Tumore alla prostata e microbiota
Il cancro alla prostata è uno tra i tumori più frequenti tra i maschi dei paesi sviluppati con oltre 250.000 morti ogni anno nel mondo.
Un campo che sta suscitando molto interesse è l’identificazione di nuovi biomarcatori nell’urina che possano aiutare ad identificare le forme più aggressive di tumore alla prostata.
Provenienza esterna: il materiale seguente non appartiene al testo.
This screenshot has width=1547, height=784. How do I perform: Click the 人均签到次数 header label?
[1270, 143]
Ad oggi, vengono utilizzati a questo scopo i profili di metilazione o l’espressione di particolari geni come PCA3 e varie combinazioni alleliche di suscettibilità.
Sia l’assetto genetico sia l’etnia giocano un ruolo importante nell’eziopatogenesi del tumore prostatico ma, resta da capire se microrganismi, al pari dell’Helicobacter pylori nel cancro gastrico, sono coinvolti nella trasformazione e progressione tumorale per la prostata.
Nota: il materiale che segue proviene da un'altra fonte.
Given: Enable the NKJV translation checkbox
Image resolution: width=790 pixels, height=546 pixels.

Molteplici batteri sono presenti nel tratto urogenitale maschile così come nella prostata e alcuni di essi, isolati da tumori alla prostata, sono in grado di sostenere e promuovere fenomeni infiammatori in modelli animali.
Inoltre, studi precedenti hanno mostrato come le popolazioni microbiche presenti in tessuto prostatico sano e in quello tumorale (secondo vari livelli di gravità in base alla Gleson scale) sono differenti così come quelli isolati dalle corrispondenti urine.
Nel microbioma un fattore di rischio?
L’analisi iniziale del sedimento urinario ha evidenziato la presenza di DNA batterico nel 50% dei campioni considerati.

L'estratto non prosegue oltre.